Statutory context further clinches the case. Section 363(m) is separated from the Code provisions that recognize federal courts’ jurisdiction over bankruptcy matters, 28 U. S. C. §§1334(a)–(b), (e). And unlike other Code provisions, see §305(c), §363(m) contains no “clear tie” to the Code’s plainly jurisdictional provisions, Boechler, 596 U. S., at ___. That §363(m) issues directions does not suffice to make it jurisdictional, as the Court routinely holds statutory commands nonjurisdictional notwithstanding emphatic directives. Pp. 9–11.

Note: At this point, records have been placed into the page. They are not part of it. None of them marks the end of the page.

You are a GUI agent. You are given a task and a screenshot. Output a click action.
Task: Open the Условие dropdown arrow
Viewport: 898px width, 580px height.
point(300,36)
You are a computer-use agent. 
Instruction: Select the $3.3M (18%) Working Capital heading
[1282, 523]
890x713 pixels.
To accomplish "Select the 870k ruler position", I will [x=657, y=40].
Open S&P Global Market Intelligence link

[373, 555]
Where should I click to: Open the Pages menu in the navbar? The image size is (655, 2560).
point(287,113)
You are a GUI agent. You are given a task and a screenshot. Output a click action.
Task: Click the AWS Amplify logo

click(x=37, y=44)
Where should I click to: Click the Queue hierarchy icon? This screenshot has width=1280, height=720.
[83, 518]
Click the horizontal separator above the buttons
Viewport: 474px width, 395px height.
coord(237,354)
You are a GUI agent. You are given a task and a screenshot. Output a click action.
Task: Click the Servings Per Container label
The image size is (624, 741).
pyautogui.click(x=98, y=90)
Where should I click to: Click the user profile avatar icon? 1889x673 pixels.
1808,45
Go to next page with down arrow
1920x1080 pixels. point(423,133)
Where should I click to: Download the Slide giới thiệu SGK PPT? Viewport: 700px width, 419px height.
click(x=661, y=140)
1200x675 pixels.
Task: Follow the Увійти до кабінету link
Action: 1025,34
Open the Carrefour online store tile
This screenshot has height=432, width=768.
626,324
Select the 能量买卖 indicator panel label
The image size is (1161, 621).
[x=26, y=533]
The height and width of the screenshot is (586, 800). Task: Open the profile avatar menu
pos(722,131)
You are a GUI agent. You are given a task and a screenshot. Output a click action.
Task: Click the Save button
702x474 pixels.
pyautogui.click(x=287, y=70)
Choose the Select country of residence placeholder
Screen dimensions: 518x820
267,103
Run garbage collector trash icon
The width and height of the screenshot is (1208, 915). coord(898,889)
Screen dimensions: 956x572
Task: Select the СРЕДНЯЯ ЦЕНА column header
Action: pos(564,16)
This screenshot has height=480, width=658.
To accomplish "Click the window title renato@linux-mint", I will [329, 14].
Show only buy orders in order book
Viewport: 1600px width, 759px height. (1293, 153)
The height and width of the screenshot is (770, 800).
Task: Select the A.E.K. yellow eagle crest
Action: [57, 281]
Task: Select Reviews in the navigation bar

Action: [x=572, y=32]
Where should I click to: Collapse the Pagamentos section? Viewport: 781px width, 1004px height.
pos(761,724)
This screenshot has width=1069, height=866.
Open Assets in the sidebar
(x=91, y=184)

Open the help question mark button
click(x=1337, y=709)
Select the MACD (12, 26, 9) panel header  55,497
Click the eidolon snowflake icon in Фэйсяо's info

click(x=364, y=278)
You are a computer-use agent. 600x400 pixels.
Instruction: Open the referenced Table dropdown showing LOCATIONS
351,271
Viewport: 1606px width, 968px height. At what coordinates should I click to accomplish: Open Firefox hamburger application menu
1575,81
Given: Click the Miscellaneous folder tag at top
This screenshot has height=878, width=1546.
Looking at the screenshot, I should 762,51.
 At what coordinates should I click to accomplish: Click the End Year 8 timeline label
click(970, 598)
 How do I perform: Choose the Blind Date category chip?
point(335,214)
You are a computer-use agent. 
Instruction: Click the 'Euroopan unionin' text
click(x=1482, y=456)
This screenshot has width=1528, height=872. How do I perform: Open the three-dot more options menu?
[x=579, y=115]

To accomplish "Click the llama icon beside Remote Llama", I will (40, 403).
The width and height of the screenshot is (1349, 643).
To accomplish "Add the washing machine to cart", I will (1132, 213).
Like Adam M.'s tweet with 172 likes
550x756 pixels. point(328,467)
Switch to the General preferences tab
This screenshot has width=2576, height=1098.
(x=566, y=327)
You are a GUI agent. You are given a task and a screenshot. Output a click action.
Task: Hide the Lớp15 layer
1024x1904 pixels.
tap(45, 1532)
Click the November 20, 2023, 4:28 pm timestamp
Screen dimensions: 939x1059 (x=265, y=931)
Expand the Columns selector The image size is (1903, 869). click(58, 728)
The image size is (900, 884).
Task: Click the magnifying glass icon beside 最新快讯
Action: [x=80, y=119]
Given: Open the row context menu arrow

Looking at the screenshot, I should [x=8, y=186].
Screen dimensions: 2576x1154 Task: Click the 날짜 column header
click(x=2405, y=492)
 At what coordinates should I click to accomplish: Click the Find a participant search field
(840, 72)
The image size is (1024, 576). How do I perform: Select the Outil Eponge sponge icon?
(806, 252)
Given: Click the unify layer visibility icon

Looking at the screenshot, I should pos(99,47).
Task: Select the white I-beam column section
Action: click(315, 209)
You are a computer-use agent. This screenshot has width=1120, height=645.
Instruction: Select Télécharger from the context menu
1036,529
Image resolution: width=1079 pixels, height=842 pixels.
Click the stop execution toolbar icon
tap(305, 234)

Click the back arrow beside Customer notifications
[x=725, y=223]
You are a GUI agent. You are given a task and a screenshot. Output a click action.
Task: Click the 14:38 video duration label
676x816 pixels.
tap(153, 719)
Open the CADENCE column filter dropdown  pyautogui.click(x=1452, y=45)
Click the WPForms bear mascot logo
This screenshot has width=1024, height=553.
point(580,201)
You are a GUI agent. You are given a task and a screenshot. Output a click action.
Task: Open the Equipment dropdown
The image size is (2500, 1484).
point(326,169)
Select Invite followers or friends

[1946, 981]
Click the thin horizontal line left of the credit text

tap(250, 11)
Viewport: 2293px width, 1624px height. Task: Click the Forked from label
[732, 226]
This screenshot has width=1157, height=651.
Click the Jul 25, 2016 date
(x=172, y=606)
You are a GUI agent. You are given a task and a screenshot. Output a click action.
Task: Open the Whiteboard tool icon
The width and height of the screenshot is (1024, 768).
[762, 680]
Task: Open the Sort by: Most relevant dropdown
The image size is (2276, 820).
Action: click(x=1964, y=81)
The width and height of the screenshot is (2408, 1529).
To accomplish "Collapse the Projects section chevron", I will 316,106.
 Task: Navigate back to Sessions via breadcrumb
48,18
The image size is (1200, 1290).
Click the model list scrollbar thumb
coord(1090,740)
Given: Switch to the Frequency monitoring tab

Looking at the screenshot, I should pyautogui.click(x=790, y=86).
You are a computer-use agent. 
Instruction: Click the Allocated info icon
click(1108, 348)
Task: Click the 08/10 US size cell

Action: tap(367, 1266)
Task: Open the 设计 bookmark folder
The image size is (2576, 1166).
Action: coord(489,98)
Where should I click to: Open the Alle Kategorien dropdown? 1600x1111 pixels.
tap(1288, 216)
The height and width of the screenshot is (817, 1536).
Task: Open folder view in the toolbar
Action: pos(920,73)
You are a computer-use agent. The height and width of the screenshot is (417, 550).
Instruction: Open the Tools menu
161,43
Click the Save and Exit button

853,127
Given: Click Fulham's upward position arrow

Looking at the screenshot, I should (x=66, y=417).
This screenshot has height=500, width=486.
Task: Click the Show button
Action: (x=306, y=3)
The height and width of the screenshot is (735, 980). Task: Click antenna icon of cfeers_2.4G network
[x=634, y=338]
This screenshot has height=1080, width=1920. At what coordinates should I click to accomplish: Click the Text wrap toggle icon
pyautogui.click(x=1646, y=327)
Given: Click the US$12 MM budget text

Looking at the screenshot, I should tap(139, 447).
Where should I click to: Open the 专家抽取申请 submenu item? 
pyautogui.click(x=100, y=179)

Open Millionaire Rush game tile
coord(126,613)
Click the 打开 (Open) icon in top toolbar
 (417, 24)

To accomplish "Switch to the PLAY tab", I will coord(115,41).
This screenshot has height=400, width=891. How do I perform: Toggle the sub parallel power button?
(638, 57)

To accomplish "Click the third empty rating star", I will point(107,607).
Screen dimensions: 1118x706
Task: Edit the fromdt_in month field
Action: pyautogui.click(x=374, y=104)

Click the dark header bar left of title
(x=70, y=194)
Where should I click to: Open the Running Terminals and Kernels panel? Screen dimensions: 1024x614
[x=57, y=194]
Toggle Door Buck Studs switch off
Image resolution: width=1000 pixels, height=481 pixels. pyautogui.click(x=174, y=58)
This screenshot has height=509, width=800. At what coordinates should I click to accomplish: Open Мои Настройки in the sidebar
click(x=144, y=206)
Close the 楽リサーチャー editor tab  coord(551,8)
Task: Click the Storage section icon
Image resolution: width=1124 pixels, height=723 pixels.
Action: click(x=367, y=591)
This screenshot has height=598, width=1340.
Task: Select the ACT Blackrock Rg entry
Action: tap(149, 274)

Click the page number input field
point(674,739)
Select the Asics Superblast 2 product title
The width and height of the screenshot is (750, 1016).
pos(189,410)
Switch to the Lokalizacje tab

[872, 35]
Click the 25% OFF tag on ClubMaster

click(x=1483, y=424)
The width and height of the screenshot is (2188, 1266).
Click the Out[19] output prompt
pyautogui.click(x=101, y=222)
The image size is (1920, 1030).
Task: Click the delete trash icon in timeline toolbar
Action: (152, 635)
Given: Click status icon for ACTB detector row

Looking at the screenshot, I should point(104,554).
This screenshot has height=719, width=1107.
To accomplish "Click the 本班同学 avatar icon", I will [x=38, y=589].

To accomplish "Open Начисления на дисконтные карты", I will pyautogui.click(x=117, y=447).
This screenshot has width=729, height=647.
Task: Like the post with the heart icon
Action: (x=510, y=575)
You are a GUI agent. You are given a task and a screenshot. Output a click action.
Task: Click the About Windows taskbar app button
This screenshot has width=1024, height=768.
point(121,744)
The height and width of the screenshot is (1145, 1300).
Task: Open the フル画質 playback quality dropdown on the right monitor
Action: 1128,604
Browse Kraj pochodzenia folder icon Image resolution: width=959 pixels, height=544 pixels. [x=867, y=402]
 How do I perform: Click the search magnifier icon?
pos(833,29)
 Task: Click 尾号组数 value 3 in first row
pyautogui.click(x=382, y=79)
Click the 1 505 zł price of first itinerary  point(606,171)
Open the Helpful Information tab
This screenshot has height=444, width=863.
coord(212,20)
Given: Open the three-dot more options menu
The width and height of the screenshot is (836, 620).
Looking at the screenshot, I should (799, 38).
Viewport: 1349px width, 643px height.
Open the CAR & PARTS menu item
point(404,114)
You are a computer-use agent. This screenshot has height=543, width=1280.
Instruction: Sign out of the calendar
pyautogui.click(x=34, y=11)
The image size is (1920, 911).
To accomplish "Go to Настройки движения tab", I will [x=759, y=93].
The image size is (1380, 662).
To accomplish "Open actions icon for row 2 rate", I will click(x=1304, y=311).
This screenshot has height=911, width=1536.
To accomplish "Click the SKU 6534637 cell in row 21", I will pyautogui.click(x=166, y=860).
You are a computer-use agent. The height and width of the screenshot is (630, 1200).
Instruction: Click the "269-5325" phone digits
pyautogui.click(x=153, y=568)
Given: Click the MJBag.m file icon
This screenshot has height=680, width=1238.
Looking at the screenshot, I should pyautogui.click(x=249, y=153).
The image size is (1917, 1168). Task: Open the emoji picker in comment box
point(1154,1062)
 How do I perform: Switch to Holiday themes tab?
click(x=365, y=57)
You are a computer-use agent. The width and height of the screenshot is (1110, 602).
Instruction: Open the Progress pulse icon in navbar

(3) Transform’s creative arguments do not excavate a clear statement from §363(m)’s unassuming text. First, appealing to supposed traditional principles of in rem jurisdiction, Transform insists that §363(m) is jurisdictional because it reflects those principles. This follows, Transform says, because §363(m) operates to ensure that (absent a stay) courts cannot disturb a transfer to a good-faith purchaser, thereby confirming that the court lacks a basis to exercise in rem jurisdiction over it. Setting aside MOAC’s credible retort to this argument, Transform’s contentions merely offer a reason to think Congress intended §363(m) to be jurisdictional. That, without more, does not show a clear jurisdictional statement. See Boechler, 596 U. S., at ___. Second, Transform maintains that former Federal Rule of Bankruptcy Procedure 805 was understood to be jurisdictional because some appellate courts relied upon it to dismiss appeals that challenged the validity of a sale, without a consideration of the merits. Transform says that Congress transplanted Rule 805 wholesale into §363(m). But this argument fails at the gate: every lower court case Transform cites for support predates §363(m)’s 1978 enactment, and thus long predates the Court’s modern efforts on jurisdictional nomenclature. The Court routinely rejects such arguments, and does so here. Pp. 11–15.

Vacated and remanded.

Jackson, J., delivered the opinion for a unanimous Court.